Again, I’m working on a tight time budget but a preview update did release today for Win11…
July 25, 2024—KB5040527 (OS Builds 22621.3958 and 22631.3958) Preview – Microsoft Support
And apparently a preview update for this issue had released Tuesday for Windows 10, which we have none of in our environment…
July 23, 2024—KB5040525 (OS Build 19045.4717) Preview – Microsoft Support
(Under the Windows 11 Enterprise section of the above)
I was able to install the update although, I personally had to download it from the catalog link near the bottom of the page as not even my unmanaged devices could see it through Windows Update, Optional Updates, or Get-WindowsUpdate (PowerShell). I was then able to provision those units and successfully activate to enterprise!
That said, this is a preview update which means it’s not ready for prime time and Microsoft does not recommend deploying this is large quantities. I did have a unit BSOD in the middle of AutoPilot while testing this update which is something I have never seen before.
Lastly, what remains to be seen is what will happen to existing devices. I sadly don’t have an existing device that had fallen out of activation to test with. But, through the power of Log Analytics, we watched roughly 2/3rds of our existing physical audience fall out of their enterprise activation by about mid-June. Hopefully what we will see as this update rolls out in an official capacity is these units returning back to Enterprise.
For anyone with my Log Analytics Device Inventory set up and wanting to know how to make that chart, here is the query I used. Note that I excluded our Windows 365 (“CPC-“) devices because they are not affected by this issue.
8/15/24: The wait continues.
I’ve added some clarifications to my last update above from some news learned since.
What to expect going forward:
First, the bad news. After continuing struggles on the ticket, we were put in contact with a SME who quickly confirmed what essentially amounted to a lot of bad news. We were correct, the preview update is not recommended for large scale deployment. We were correct, the elements in the preview update will eventually find their way into true production updates. And, we were correct, there is not a guarantee that will be the next patch Tuesday or the one that follows. While we were happy to finally be in contact with someone who could provide information, they effectively just answered the same questions that had been on our emails for several rounds (unanswered), and there wasn’t much to say beyond that. We did get a peek behind the curtain of how Microsoft support works though, and maybe I’ll be tempted into writing a post about that.

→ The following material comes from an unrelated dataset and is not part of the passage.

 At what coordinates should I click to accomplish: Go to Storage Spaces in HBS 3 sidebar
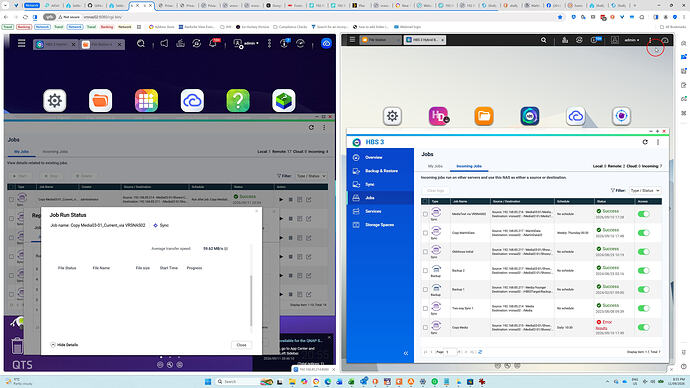pyautogui.click(x=380, y=225)
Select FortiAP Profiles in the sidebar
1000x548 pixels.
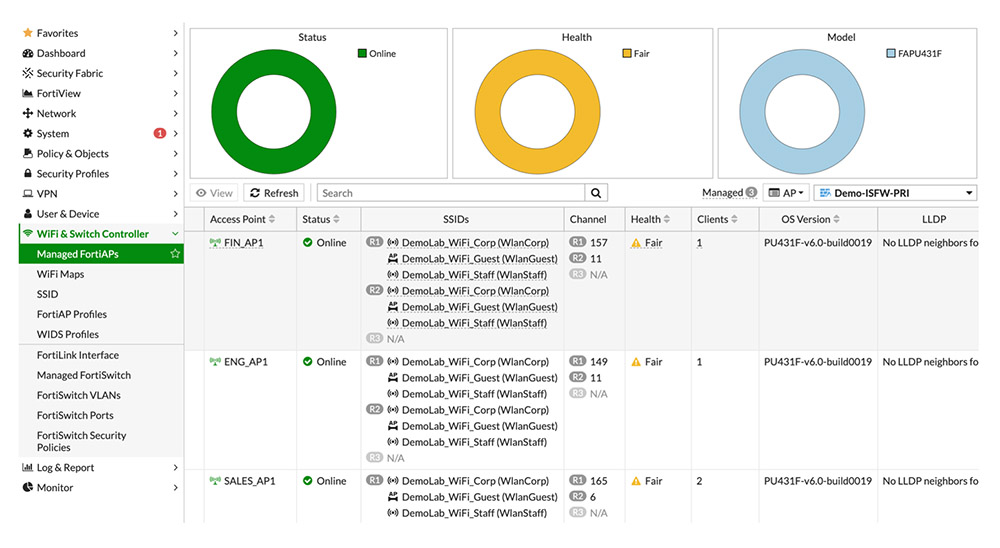(72, 314)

At the time of the above meeting, the next patch Tuesday would have been August 13th. Sadly, I can confirm this fix was not included in the now released KB5041585 on that day. (This is not true! It WAS in the update. It just wasn’t documented, and support even said it wasn’t as seen below.) You will notice that the known issue clearly documented in the previous preview KB (see white screenshot in prior update) is not listed under this update cumulative. We have asked multiple times for any information on when that update is expected to be released, along with various information on our testing updates, and have received no responses at all from Microsoft since the prior meeting now several weeks ago.

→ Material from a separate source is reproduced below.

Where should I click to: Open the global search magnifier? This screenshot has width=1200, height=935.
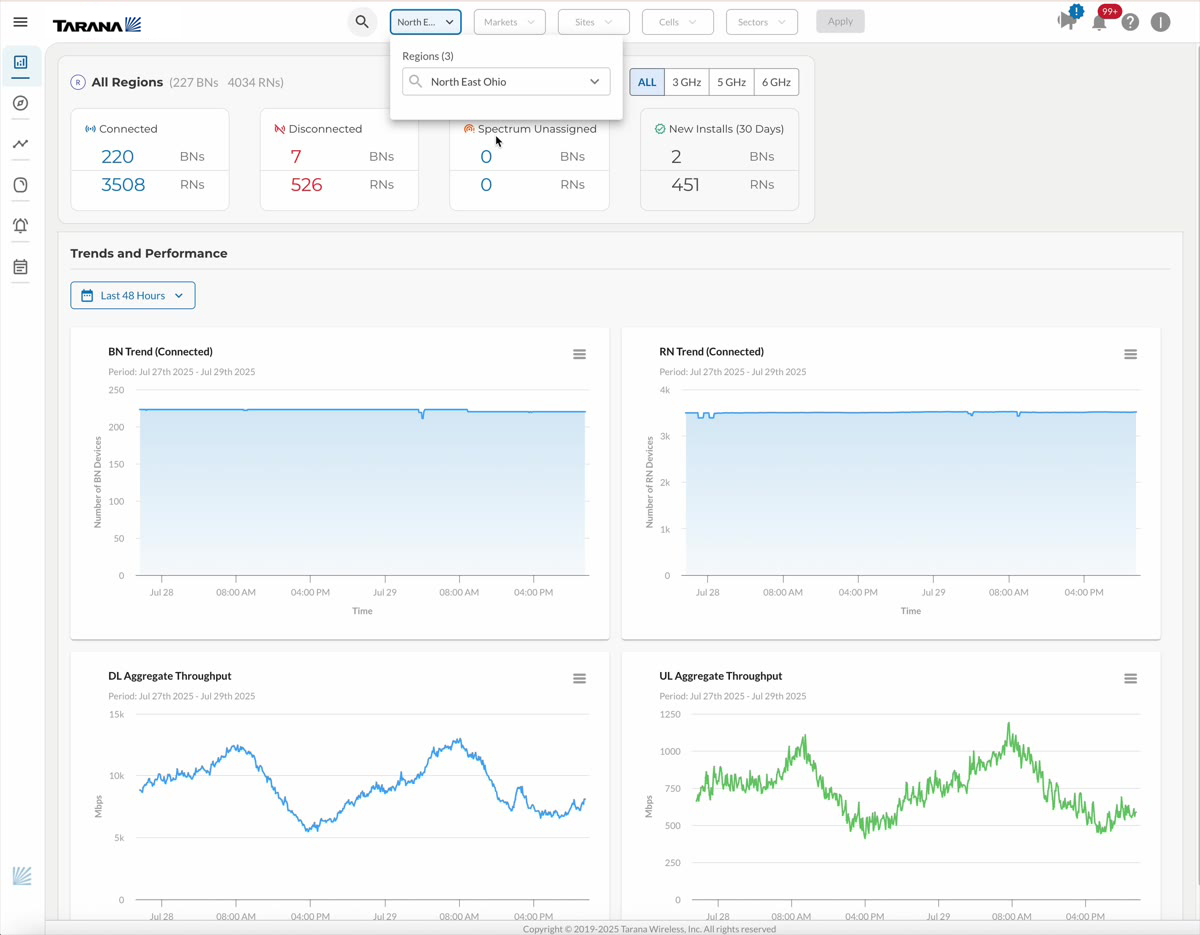(x=362, y=21)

The next best hope will now be September 10th.
More testing results:
In good news though, we were able to locate a unit provisioned prior to the April update, and thus almost certainly was enterprise at one time, and had since fallen out of activation. After installing the preview update, and rebooting, the device was able to upgrade once again with the scheduled task executing as expected.

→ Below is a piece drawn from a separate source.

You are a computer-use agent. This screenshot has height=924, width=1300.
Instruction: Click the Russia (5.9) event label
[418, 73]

This bodes well for whenever the update does finally release.
8/20/24: The insanity continues.
As mentioned above, we’ve been asking Microsoft for information as to when this preview fix will get rolled into a cumulative production monthly update. Well, this is the response we just got.
If true, this is insane. Preview updates, as confirmed by the SME we worked with several weeks ago, are NOT meant for mass deployment to production devices. It also requires special configuration to even make possible.
If false, which is incredibly likely given this is the same engineer who gave us non-factual information more than a dozen times on this case and again, it directly conflicts with information given to us by the SME, then we are basically out of patience for this. What is the point in opening a support ticket if all the information we get takes weeks and is ass-backwards even when it does arrive. We may as well just shut up and wait.
We do know that what they are saying about the August cumulative update not containing the fix is true though as we saw positive results with existing devices upgrading to Enterprise again with the preview patch, but now many devices have applied the August cumulative patch, yet nothing has changed regarding the activation numbers. This makes sense as again, the fix was clearly documented on the preview patch but not the August monthly rollout.
At this point my organization has moved to involve senior resources on both sides of the aisle to try and figure out what on earth is going on here.
8/23/24: It is fixed apparently.
In a whirlwind turn of events, and in huge thanks to Rudy Ooms who I had a long back and forth exchange of information with, I can confirm that this issue was fixed in the August cumulative update KB5041585.
That means, that despite it being very well documented as a fix included in the July OOB patch KB5040527 (see below), this same documentation was, for some reason, not copied over to the August update.
Additionally, it means somewhere between zero, terrible, or possibly just factually incorrect communication of this was done internally at Microsoft leading to the below claim on the 20th that this fix was not included in the August update and would never be rolled into any cumulative update. Keep in mind this was one week after the patch released, and weeks into us asking when this fix would be rolled into a cumulative update. Making this even worse, our internal senior side reached out to our Microsoft senior representation as a result of this claim, only to endure 3 days of silence outside of a “We will look into this”, further showing there seems to be very little internal understanding of what is happening / has happened, even a week and a half after the fact.
In more positive news, I can confirm that as the update is applying, we are seeing a reversal of what we saw in June with devices flipping back from Pro to Enterprise. (The dip is from the weekends and devices being offline.) We hope to see this trend fully reverse as the final waves / cycles complete.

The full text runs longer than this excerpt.